The intense pressure of the professional circuit can be taxing for a 17-year-old but Anastasia Potapova of Russia is banking on "youth power" as she aims to make an impression in her Australian Open debut in Melbourne. Former junior number one and Wimbledon junior champion Potapova had a strong 2018 in her second year on the WTA circuit when she reached two finals which secured her a season-end finish in the top 100.
Her climb up the ranking ladder, after starting 2018 ranked 242 and dropping to a low of 260, guaranteed her a first-ever direct entry into a Grand Slam at the ongoing Australian Open. In her Australian Open debut on Tuesday she played her first round match against Frenchwoman Pauline Parmentier, who is 32 and had turned professional a year before Potapova was born. "I don't feel the pressure at all," Potapova told Reuters in an interview after her 6-4 7-6(5) victory. "I am just feeling the power. This power of youth is really helpful for me.

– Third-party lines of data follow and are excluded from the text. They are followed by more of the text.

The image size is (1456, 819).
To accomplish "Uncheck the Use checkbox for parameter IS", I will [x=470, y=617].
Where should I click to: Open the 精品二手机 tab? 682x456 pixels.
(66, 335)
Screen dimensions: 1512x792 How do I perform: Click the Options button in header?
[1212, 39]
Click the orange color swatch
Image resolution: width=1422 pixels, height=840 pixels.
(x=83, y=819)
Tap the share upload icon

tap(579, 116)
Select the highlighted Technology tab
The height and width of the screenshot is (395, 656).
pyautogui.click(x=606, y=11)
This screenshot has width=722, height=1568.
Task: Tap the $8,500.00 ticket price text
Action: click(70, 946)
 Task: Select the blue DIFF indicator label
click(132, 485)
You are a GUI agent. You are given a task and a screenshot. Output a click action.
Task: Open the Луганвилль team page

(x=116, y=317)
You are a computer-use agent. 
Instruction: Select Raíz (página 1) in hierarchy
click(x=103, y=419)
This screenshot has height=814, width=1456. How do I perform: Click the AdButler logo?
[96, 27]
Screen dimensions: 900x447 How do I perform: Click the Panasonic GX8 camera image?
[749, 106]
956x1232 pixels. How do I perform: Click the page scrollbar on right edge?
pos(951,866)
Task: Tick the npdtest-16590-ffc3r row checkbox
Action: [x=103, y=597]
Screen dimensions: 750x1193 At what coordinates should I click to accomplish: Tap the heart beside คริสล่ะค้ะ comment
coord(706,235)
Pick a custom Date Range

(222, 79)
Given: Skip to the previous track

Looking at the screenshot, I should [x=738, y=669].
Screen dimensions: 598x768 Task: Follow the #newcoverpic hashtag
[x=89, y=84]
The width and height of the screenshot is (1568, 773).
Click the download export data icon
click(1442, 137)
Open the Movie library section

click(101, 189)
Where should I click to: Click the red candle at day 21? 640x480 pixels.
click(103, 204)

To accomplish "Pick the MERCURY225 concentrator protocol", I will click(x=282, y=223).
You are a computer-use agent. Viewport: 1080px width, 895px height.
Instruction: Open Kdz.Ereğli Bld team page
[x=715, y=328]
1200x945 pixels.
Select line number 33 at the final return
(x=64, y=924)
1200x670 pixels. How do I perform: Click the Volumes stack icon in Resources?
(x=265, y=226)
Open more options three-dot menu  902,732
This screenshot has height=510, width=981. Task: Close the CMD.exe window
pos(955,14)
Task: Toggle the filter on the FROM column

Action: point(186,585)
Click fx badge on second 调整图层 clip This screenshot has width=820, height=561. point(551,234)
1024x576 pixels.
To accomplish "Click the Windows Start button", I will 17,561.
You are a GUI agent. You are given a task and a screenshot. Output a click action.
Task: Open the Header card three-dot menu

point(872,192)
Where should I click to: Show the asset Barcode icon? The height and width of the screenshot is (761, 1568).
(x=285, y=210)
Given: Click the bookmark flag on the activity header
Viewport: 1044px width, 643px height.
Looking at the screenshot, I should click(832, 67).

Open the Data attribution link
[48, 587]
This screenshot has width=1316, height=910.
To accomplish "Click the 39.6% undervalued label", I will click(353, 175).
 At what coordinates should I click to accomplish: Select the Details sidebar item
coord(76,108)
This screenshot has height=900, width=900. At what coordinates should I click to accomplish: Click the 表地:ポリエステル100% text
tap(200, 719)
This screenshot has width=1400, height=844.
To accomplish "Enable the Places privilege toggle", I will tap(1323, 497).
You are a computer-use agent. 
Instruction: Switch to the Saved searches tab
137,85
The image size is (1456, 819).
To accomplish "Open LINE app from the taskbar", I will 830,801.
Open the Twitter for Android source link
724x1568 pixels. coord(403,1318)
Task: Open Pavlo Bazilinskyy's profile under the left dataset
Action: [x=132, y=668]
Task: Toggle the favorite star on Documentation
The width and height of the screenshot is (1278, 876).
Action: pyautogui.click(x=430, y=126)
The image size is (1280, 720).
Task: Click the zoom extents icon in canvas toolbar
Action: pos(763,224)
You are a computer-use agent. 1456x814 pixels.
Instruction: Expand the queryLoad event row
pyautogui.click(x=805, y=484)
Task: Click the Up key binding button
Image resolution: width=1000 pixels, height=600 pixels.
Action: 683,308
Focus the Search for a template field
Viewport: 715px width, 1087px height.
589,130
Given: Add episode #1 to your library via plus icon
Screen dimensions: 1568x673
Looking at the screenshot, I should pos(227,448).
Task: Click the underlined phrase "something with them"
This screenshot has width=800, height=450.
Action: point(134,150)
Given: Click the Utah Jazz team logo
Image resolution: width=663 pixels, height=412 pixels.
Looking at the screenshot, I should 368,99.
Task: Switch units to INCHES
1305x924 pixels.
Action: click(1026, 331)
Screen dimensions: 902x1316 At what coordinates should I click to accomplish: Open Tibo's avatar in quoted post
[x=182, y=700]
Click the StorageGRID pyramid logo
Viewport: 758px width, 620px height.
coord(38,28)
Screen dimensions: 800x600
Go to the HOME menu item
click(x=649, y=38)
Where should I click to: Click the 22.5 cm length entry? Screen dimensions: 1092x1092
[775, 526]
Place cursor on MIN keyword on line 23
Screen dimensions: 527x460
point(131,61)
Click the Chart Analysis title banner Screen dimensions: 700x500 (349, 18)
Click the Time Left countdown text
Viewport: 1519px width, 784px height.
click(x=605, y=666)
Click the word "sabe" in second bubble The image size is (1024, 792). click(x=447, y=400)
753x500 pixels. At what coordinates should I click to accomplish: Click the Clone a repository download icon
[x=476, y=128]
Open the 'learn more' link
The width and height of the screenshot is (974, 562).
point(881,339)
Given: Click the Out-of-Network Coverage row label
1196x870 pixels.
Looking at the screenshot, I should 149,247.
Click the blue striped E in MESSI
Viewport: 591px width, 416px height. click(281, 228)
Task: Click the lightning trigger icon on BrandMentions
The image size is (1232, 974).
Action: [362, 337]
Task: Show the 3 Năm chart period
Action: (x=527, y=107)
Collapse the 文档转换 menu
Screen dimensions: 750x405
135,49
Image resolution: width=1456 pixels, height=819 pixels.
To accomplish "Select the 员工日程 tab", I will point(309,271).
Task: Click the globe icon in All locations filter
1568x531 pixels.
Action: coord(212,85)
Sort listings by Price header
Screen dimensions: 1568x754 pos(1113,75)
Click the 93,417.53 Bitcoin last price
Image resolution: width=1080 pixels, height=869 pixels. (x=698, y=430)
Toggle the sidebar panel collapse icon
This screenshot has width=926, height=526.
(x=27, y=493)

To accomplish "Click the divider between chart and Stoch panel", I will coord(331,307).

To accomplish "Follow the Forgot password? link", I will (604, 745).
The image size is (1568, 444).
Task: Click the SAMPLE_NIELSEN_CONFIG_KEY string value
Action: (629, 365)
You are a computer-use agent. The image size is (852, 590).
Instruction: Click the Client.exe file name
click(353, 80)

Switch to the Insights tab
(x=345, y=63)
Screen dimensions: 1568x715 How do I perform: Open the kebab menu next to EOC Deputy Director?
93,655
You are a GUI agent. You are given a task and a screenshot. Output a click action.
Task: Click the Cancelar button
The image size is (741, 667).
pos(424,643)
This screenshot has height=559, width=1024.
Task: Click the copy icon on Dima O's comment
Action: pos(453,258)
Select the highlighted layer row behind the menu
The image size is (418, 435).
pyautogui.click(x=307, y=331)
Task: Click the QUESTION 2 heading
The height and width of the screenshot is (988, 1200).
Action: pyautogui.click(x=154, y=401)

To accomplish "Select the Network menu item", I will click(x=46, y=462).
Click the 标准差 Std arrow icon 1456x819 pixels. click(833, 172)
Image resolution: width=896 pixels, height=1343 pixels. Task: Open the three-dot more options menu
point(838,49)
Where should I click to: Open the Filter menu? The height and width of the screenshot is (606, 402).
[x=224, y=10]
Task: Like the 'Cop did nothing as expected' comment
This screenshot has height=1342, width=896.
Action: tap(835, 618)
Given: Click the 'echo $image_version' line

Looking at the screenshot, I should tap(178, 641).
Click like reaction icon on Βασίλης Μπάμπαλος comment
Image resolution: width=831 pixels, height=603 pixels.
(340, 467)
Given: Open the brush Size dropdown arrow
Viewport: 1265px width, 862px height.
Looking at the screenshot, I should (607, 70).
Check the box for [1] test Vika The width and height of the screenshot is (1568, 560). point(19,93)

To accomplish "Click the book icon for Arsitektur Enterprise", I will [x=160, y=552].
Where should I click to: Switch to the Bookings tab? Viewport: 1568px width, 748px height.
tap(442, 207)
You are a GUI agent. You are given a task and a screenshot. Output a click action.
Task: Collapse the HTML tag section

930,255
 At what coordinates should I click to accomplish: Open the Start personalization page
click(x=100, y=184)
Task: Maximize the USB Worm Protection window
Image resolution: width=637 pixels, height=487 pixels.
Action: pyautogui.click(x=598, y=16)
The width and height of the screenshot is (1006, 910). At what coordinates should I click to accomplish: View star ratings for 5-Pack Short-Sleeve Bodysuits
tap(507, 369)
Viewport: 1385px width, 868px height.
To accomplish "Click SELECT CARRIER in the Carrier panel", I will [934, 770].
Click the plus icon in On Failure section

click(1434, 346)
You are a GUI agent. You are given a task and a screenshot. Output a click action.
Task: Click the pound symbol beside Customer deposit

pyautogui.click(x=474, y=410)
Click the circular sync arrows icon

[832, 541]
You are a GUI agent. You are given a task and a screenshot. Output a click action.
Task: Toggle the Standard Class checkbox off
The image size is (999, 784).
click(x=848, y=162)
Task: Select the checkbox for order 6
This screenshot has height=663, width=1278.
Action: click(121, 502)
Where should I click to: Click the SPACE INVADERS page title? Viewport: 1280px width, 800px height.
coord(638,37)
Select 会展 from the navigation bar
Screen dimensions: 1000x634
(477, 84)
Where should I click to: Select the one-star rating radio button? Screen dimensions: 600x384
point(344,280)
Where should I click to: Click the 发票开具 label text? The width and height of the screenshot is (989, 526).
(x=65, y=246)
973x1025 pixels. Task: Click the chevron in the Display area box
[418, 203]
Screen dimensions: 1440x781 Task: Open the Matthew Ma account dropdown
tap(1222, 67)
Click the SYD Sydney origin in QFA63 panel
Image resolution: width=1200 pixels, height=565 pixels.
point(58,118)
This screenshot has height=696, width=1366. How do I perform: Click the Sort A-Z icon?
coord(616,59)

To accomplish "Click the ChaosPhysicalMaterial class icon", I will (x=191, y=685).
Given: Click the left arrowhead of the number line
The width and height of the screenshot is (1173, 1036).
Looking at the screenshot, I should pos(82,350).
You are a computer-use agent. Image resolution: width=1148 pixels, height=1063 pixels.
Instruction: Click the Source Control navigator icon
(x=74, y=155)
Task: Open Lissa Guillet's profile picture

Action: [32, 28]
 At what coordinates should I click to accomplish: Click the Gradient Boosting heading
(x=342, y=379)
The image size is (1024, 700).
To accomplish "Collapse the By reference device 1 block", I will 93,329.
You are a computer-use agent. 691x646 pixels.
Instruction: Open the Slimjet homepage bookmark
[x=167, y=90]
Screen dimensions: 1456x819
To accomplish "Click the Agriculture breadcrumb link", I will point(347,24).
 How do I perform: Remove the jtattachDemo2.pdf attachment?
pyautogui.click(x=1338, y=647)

"Especially when you are playing women of over 30 years of age, you just know that you are more fresh. "I am 17 and I can run five sets and go and practise after that for two hours. I know my opponent will get tired sooner." Potapova credited her focus on fitness for the success in 2018, her second year on the professional circuit. "I changed my fitness coach before the pre-season and we really worked hard. I was preparing myself physically and mentally as well," she said. "My tennis is not perfect yet obviously but sometimes you have to improve things besides the shots or the technique. You have to also focus on your physique, your mental side."
Potapova received a wildcard in the qualifying draw at Wimbledon in 2017 and made it to her first Grand Slam main draw. But she was forced to retire after a fall during her opening round match against German Tatjana Maria. Comparing her two Grand Slam appearances, the Russian teenager, who will play 17th-seeded American Madison Keys in the second round on Thursday, said she felt more ready and more confident coming to Melbourne. "Junior level and professional level are so much different, I can't even compare it. Playing as a junior in a Grand Slam, the first two-three matches I can play on one leg and still be okay. I will win," she said of her journey since turning pro.
"From the quarter-finals you have to push yourself but not so much. Here everyone is so professional. Doesn't matter who you play, when you play, you have to push yourself to the limits from the first second of the match." Potapova said her target was to moved up the rankings and that the balance between tennis and spending time as a teenaged girl was going to be the key. "I am not sitting at home thinking about only tennis. I like having fun with my friends, going out sometimes. I am doing it and it's just normal," she said with a big smile. "If you will be too much into tennis you will get over it in two years. I also want to be just a girl who can have some fun and enjoy life. I am enjoying tennis and I also enjoying the life besides it."